I have experienced sexual harassment because I am bisexual. Straight men have felt like they have my consent to touch me inappropriately because I’m bi. Coworkers, gay, lesbian and straight, felt it is perfectly acceptable to make derogatory, and frankly, presumptive, comments about my sex life both to my face and behind my back. My experiences in the professional realm unfortunately are not unique to me nor are they simply anecdotal.

According to a report by the Movement Advancement Project, more than half of all bisexual people hear anti-bisexual jokes, or experience harassment in the workplace. We face worse physical and mental health outcomes than lesbian and gay people. We are twice as likely to consider or attempt suicide as gays and lesbians. We are more likely to experience physical, emotional, and sexual violence at the hands of a partner than lesbians and gays. We even get paid less or are denied promotions for the same job as equally skilled lesbians and gays. These are the results of biphobia and monosexism and they must be addressed. 

It is disappointing how when bisexual people, much like the transgender people, want a seat at the table for “LGBT” equality, we are asked to not “detract” from the equality of lesbians and gays, despite our experiences of discrimination and violence. Many LGBT organizations talk about “equality for all” or “safe space” for all, but that promise can be in name only. According to the Williams Institute at UCLA, more than half of the LGBT community identifies as bisexual, but little outreach or programming is done specifically for bisexual people. When people say “gay community” or “gay marriage” or “gay pride,” we  are left out, we are erased, and erased are those of us that have been here since the beginning.

The Stonewall Riots, an event which we commemorate during Pride events worldwide, were led by transgender people of color who were tired of being brutalized by police. One year later, Brenda Howard, a bisexual woman, came up with the idea of commemorating the event with a march, and a week-long celebration, of the LGBT community. Pride was a bisexual woman’s idea. 

It is demeaning when we are told that bisexuality is “just a phase” or that we should “pick one,” when it is presumed we are promiscuous, and then labeled negatively because of this presumed promiscuity, when we are presumed to be incapable of monogamy and therefore reprehensible, when we are told our sexual and romantic attractions are not real, when our sexual history is “demanded” to prove our bisexuality, when we are the punchline of jokes, when merely mentioning the word “bisexual” makes people laugh.

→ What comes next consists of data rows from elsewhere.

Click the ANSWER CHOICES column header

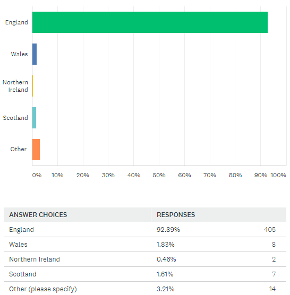click(x=38, y=215)
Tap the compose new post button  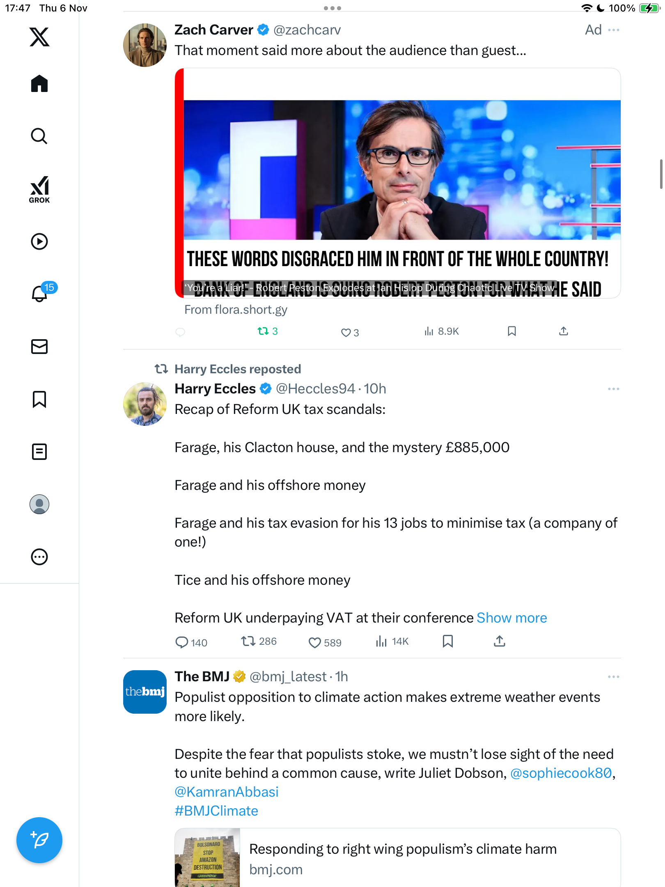point(39,840)
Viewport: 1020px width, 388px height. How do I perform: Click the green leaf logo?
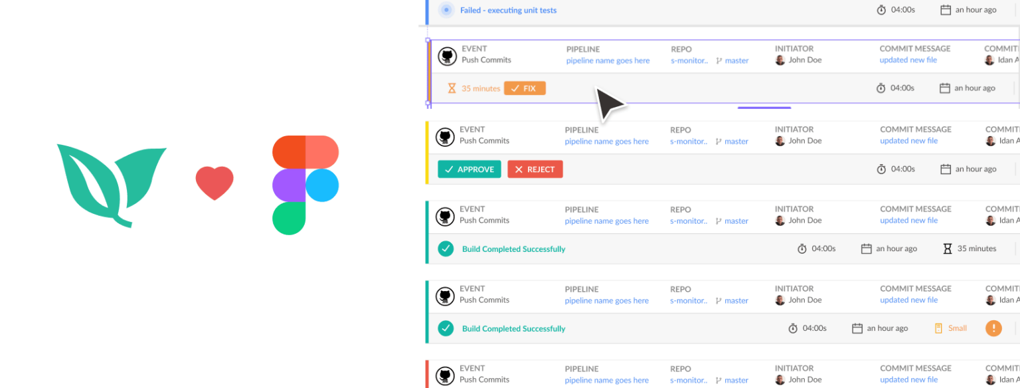(112, 185)
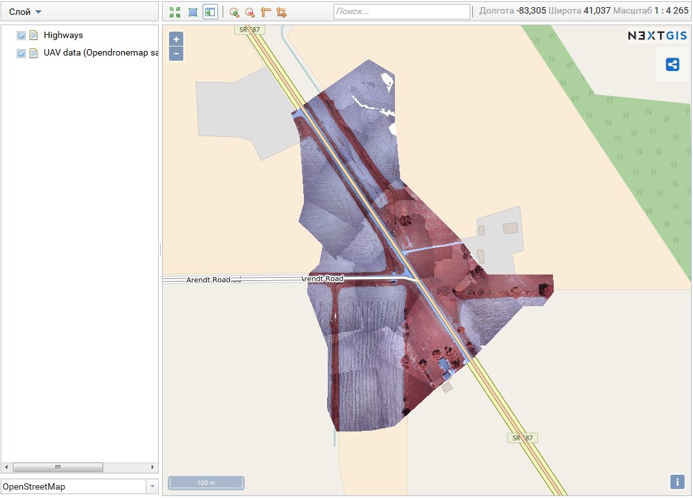The width and height of the screenshot is (693, 498).
Task: Expand the basemap dropdown arrow
Action: pos(153,486)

And maybe it is a phase for some of us, because for some, being straight, gay, lesbian, man, woman, or gender nonconforming is a phase too. And some of us are promiscuous, even polyamorous, but so are lots of gays, lesbians and straight people; the judgement is unwarranted. Some of us may have had only relationships with one gender, or maybe none; it does not delegitimize our identity.

How often are gays and lesbians told they are “just a phase”? How often are gay men stereotyped, and then shamed, for being promiscuous? How often are women shamed for being sexually active? How often are gays and lesbians scrutinized for their sexual history? How often are gays and lesbians treated as jokes? Straight allies, gays and lesbians move quickly to defend gays and lesbians from this type of offensive and dehumanizing judgement and demand respect. Bisexuals deserve the same.

My name is Samati Niyomchai. I am bisexual. I am here. I am real. And more importantly, I am not alone.